YAME, Fukuoka Prefecture--Twelve U.S. service members who either died or were executed as prisoners of war after their bomber was shot down near the end of World War II were honored in a memorial service here on July 27.

Local residents had held a small memorial service for the U.S. servicemen on three occasions, but this year’s event was the first time where organizers tried to reach the crew's relatives in the United States.

“We cannot change the past, but we can learn from it,” wrote Patricia Warren, the daughter of crew member Charles Appleby, in a statement that was read aloud at the memorial, the first time a statement by a relative of the crew had been included in the event.

“I want my grandchildren and great-grandchildren to live in a peaceful world. I think it is time to heal from the past and reach out in friendship for the sake of both of our peoples.”

Warren, who lives in Antioch, California, was 2 when her father died at 21. 

The crew’s Boeing B-29 Superfortress was part of a U.S. air raid on Omuta, a nearby city with munition factories, early on July 27, 1945.

The bomber, whose serial number was 42-94098, was brought down in the mountainous part of Yame after being hit by anti-aircraft fire from the Japanese military.

Two of the crew members died in the crash. The remaining members managed to escape from the plane and parachute to the ground.

But one was killed during fighting with a local group of civilian defenders who hunted for the U.S. bomber crew. 

The rest were later captured by the group or local residents and became prisoners of war and sent to Fukuoka. They are believed to have been put to death in a series of executions held in Fukuoka by the Imperial Japanese Army’s western district right before Japan's surrender in August 1945.

About 15 people attended the service, including Andrew Staples, consul for the U.S. Consulate in Fukuoka, and Yame Mayor Tsuneyuki Mitamura.

In front of the portraits of each member of the crew, participants renewed their pledge to warn younger generations of the folly of war and to stress the preciousness of peace.

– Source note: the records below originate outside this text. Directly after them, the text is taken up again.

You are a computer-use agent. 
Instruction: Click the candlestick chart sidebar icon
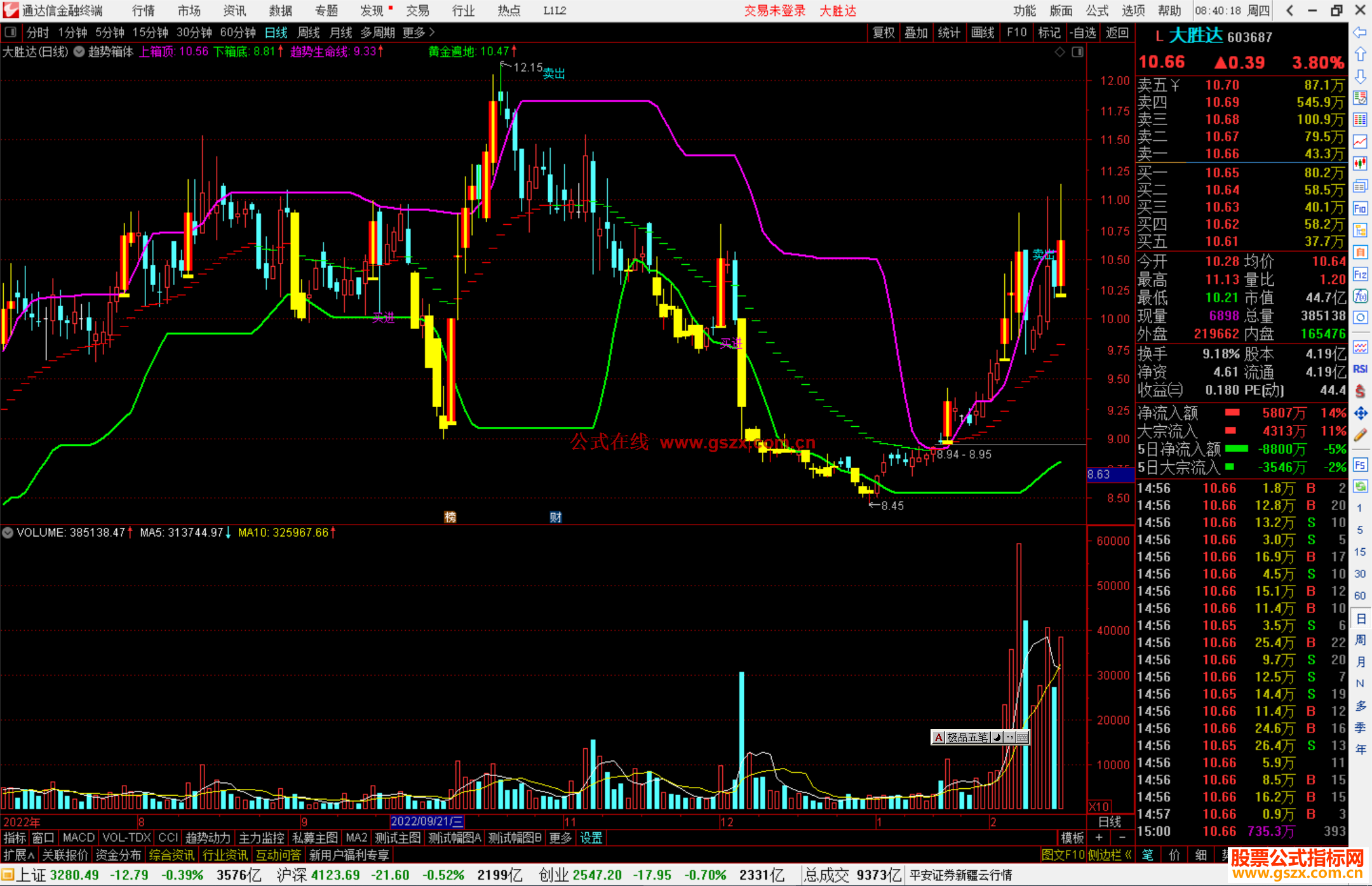(x=1360, y=163)
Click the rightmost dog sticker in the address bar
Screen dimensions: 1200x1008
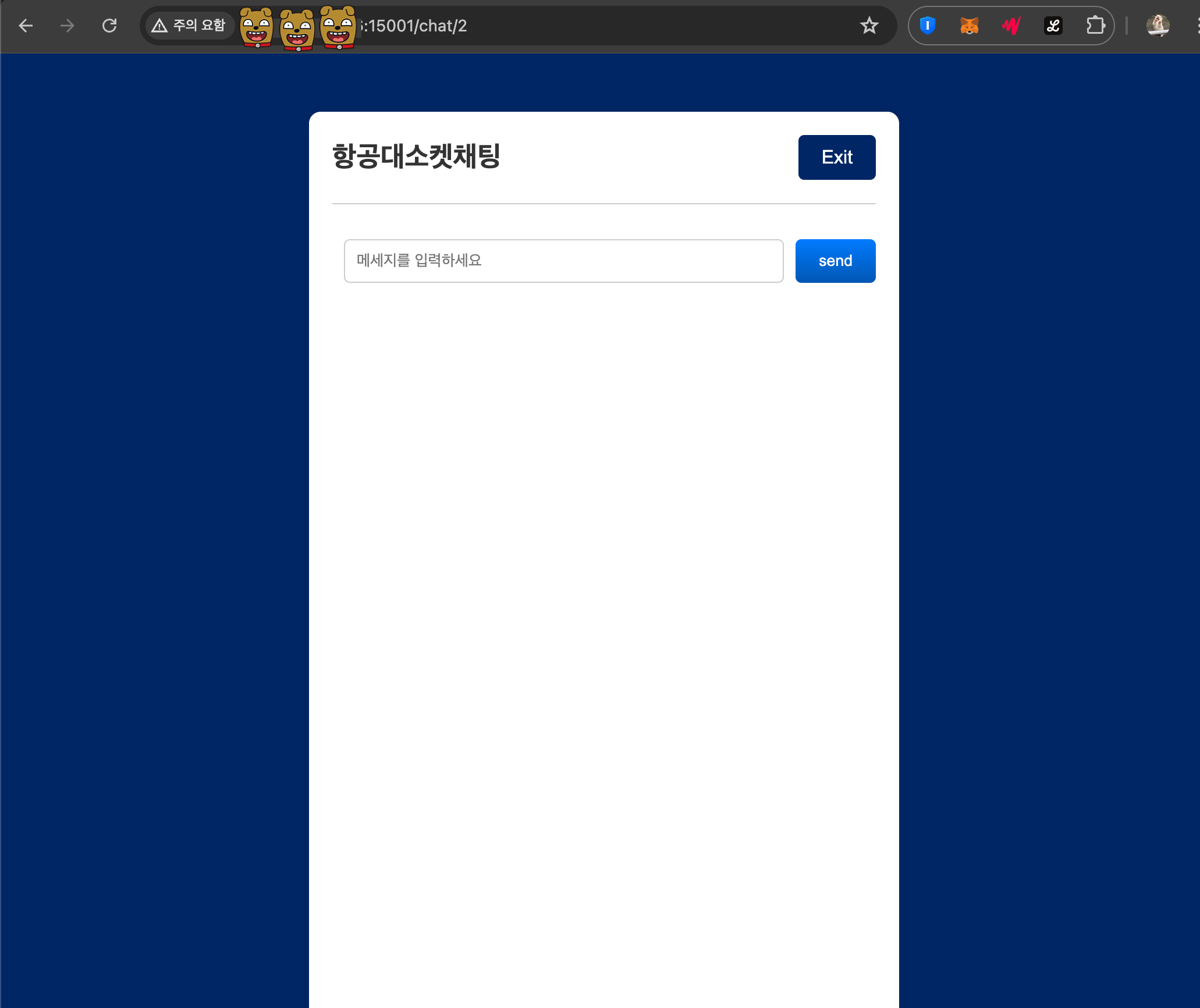[338, 28]
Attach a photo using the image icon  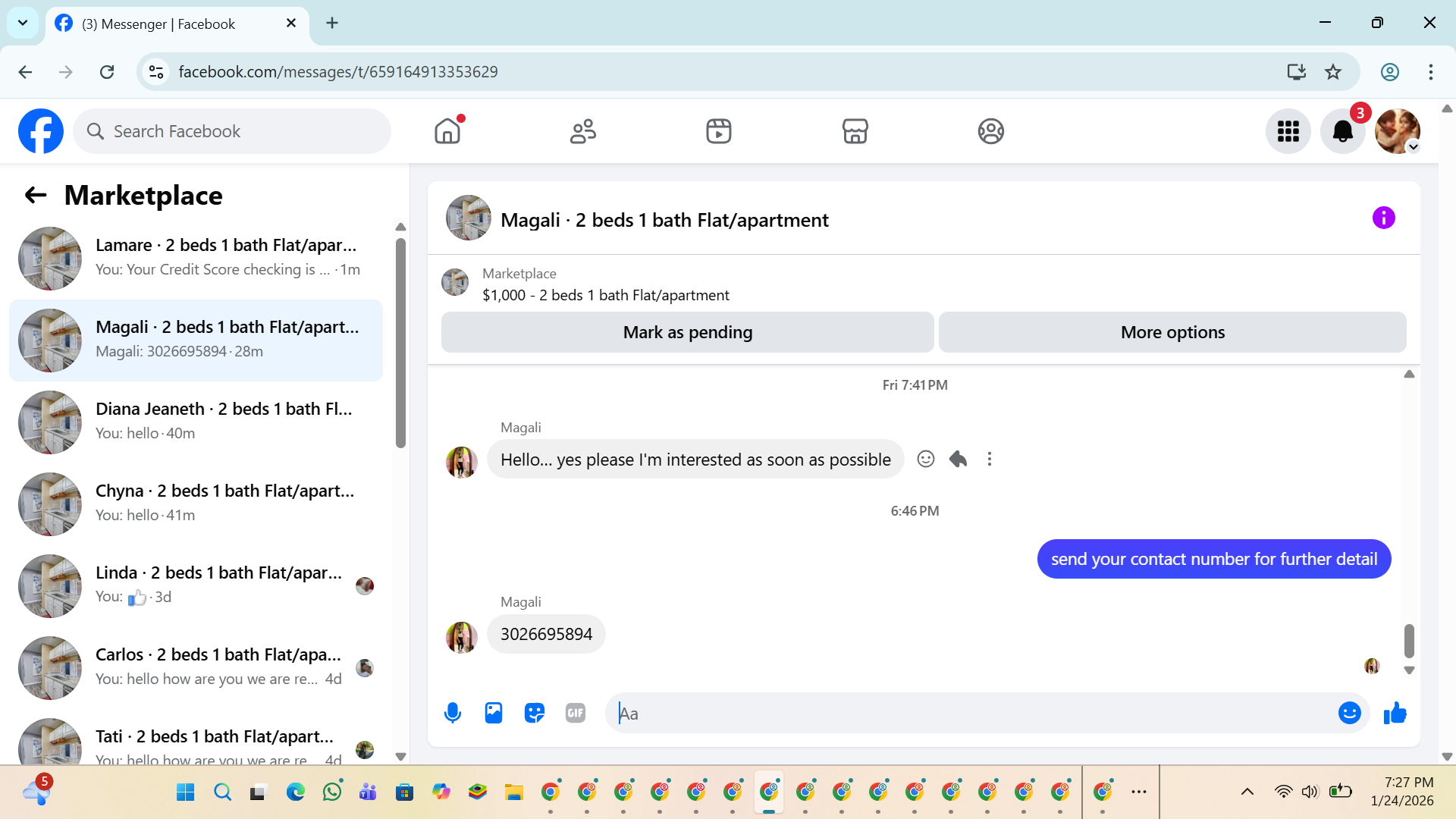pyautogui.click(x=494, y=713)
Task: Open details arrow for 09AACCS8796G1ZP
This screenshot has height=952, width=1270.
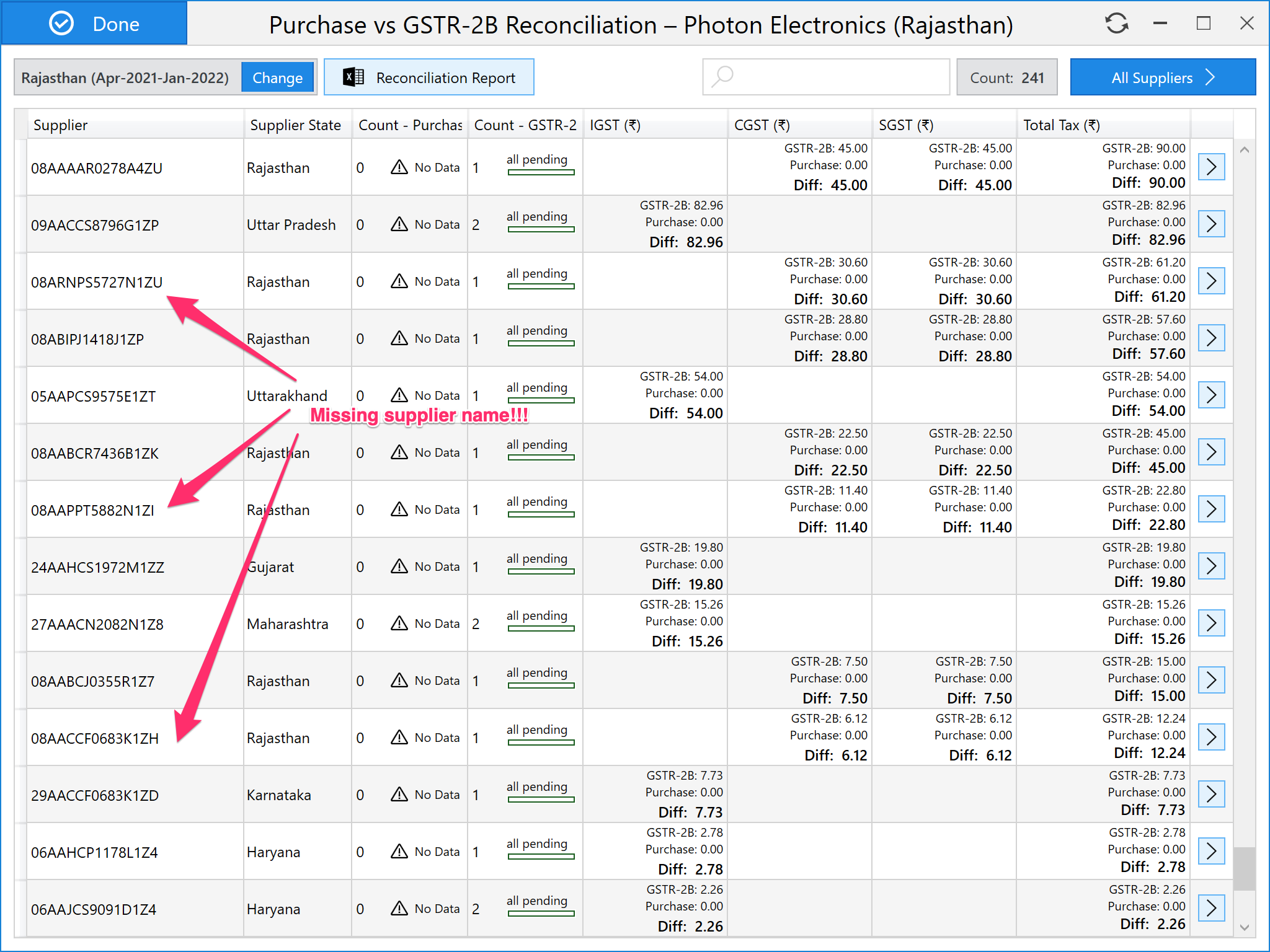Action: point(1211,224)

Staples said he felt the commemorative ceremony gave a strong sense of peace in the heart of the relatives of the Americans killed.

The message from Warren was read by Hiroyuki Fukao, an aerial combat history researcher who is a member of the Missing Air Crew Research Japan Network.

Fukao organized this year’s memorial service by contacting Yame officials and searching for relatives of the deceased crew members.

An exhibition on the remnants of the aircraft held last August by Yame education officials to convey the brutality of war to younger generations in part inspired Fukao to organize the memorial.

Fukao, who located Warren, is still searching for other bereaved family members of the crew who he hopes to take to the site some day where the remnants of the bomber were discovered.